I have looked at multiple academic papers describing various acoustic fingerprinting algorithms, which include
- A review of audio fingerprinting
- Computer Vision for Music Identification
- Waveprint: Efficient wavelet-based audio fingerprinting
- A Review of algorithms for audio fingerprinting
- Survey and evaluation of audio fingerprinting schemes for mobile query-by-example applications
- Landmark-based music recognition system optimisation using genetic algorithms
- An Industrial Strength Audio Search Algorithm
- Robust audio fingerprinting using peak-pair-based hash of non-repeating foreground audio in a real environment
There are several different methods used to generate and compare fingerprints. All of the methods analyze the frequency-time spectrum of the original audio sample and querying audio sample.
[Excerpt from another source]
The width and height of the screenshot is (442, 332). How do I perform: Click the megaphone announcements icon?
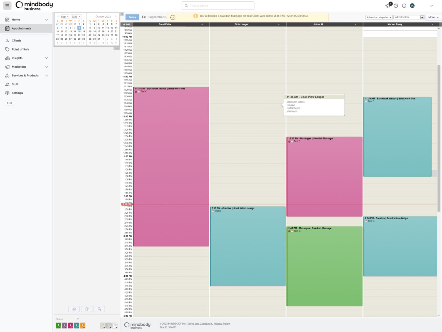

The initial methods to generate audio fingerprints were based on computer vision techniques. They treated the frequency-time spectrum as an image and applied machine learning and computer vision algorithms to generate and computer fingerprints. I found these methods to be very interesting, but they are not used very much today. An innovative audio fingerprinting algorithm was developed for the Shazam application in 2003. A. Wang created fingerprints using pairs of frequency peaks in the spectrum. Thousands of fingerprints could be created for a song and were stored in an inverted index. This method has been the basis for most new implementations today.
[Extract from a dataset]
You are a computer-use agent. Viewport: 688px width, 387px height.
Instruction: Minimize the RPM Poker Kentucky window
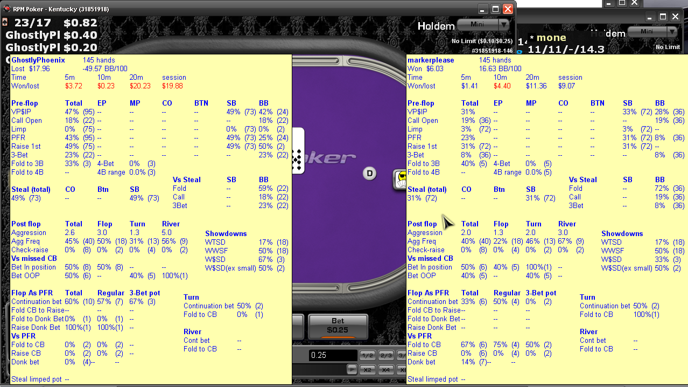[482, 9]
I have decided to attempt and implement the original Shazam algorithm in my demo. I aim to create a database of fingerprints for a set of songs. I will then capture audio from my microphone and identify which song the audio comes from. As my demo will be used in a production environment, performance is not the top priority. Therefore, I will be using the Python language as it has a wealth of audio processing, signal processing, and graphing libraries (scipy, numpy, and matplotlib).
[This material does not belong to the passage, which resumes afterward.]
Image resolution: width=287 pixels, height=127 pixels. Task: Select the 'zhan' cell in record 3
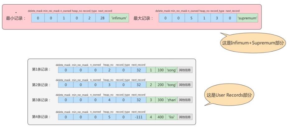(x=172, y=100)
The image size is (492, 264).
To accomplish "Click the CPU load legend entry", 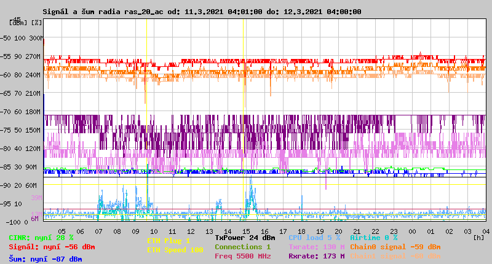I will 314,238.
A lot of innovation between fingerprinting techniques comes from reducing the effect of noise and distortion in the signal before and during the fingerprint extraction. As these algorithms are often used in a noisy environment, such as a bar or coffee shop, any accuracy improvement in the identification go a long way. The demo I am going to create will be deployed in a controlled environment with minimal additional noise. For this reason I will focus on implementing the raw fingerprinting and matching algorithm as accurately as possible and will not focus as much on implementing noise and distortion reduction.